-------- Page extract

When Alvaro Negredo turned Michael Dawson inside the box before emphatically smashing the ball into the back of the Tottenham net during Manchester City’s 6-0 home win against Spurs in November, it was the mark of a player so clearly in form.
It was done with breathless ease, holding off an experienced Premier League defender with one arm, before bamboozling him with a beautiful turn and superb finish.
He had taken English football by storm after his initial £16.4 million move from Sevilla, scoring 23 goals in his first 32 games and leading the line with quality. City, you felt, had bagged themselves a bargain.
His touch and technique looked unusually good for such a big striker, and his ability to bully defenders made him one of the most feared forwards in the league—the perfect foil for the more nimble Sergio Aguero. He was the striker City had needed for so long: quick, powerful, with superb vision and ability to play with his back to goal.
Toward the end of January, though, his excellence dried up; he became a player who was clearly and inexplicably struggling. The man who had been terrorising defences weeks earlier suddenly looked bereft of any confidence. He didn’t score in any of his last 16 games, often looking unable to influence games at all.
It was a strange season. Rarely has a player’s form faltered so drastically, but he can still count his first season as a success. His 23 goals in all competitions in a new league and new surroundings is an excellent return, even if the pervading feeling was one of what could have been had he replicated his scoring ratio from the first half of the season.
Rumours about his unhappiness in England began to emanate toward the end of the season, with his family apparently struggling to settle. With Spanish champions Atletico Madrid in need of a replacement for Diego Costa, it is now thought Negredo is the man they have lined up to fill the gap, as reported by David McDonnell in the Mirror.

----------------

**Task requirements:**
1) Quote everything in the article on Alvaro Negredo from "When Alvaro Negredo" down to "clearly in form.".
2) List every football club named in the article on Alvaro Negredo.
3) Carry on the article on Alvaro Negredo, picking up after its final sentence.

-------- Dataset content

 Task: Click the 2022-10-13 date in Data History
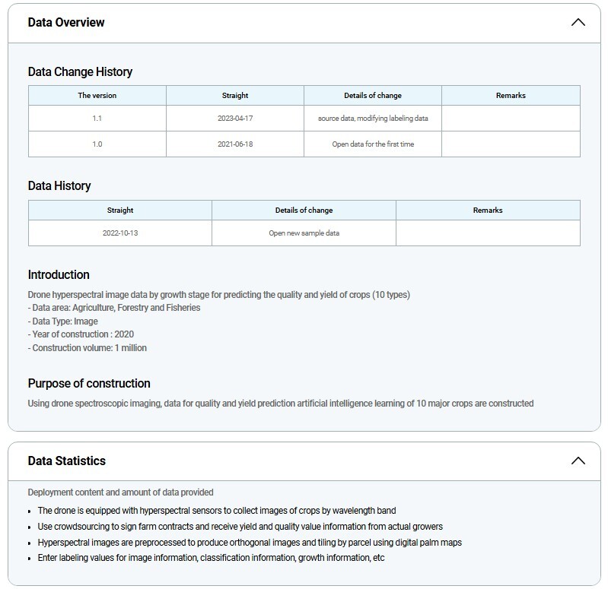[x=120, y=233]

----------------

**Written answers:**
1)
When Alvaro Negredo turned Michael Dawson inside the box before emphatically smashing the ball into the back of the Tottenham net during Manchester City’s 6-0 home win against Spurs in November, it was the mark of a player so clearly in form.

2) Manchester City, Tottenham (Spurs), Sevilla, Atletico Madrid

3)
City, though, are in a decent position to bargain with Atletico or any potential suitor. They don’t want to lose Negredo. Manager Manuel Pellegrini is a believer in his talent, and his patient approach to management suggests he would be prepared to start afresh this season and hope the striker could regain the form he showed early in the last campaign.
However, if Negredo makes it clear he would prefer a move, then City, whose net spend this summer is restricted to £49 million as a consequence of FFP sanctions, will be able to bring money in to use on purchases elsewhere.
Alexis Sanchez, a player who looks set to leave Barcelona despite his fine form at this summer’s World Cup, is one potential replacement. He is a superb player unlucky to be on the periphery at Camp Nou, with pace and directness his defining features.
A move to Arsenal has been suggested, but City, whose position as defending champions makes them a desirable destination for any player, would surely be able to strike a deal if Negredo were to leave.
What’s certain is that City are in a win-win situation. If Negredo remains at the club, they have a fine striker ready to build on his first season in English football. If he goes, he’ll demand a substantial fee that they can reinvest in their squad at a time when restrictions have been placed on their spending.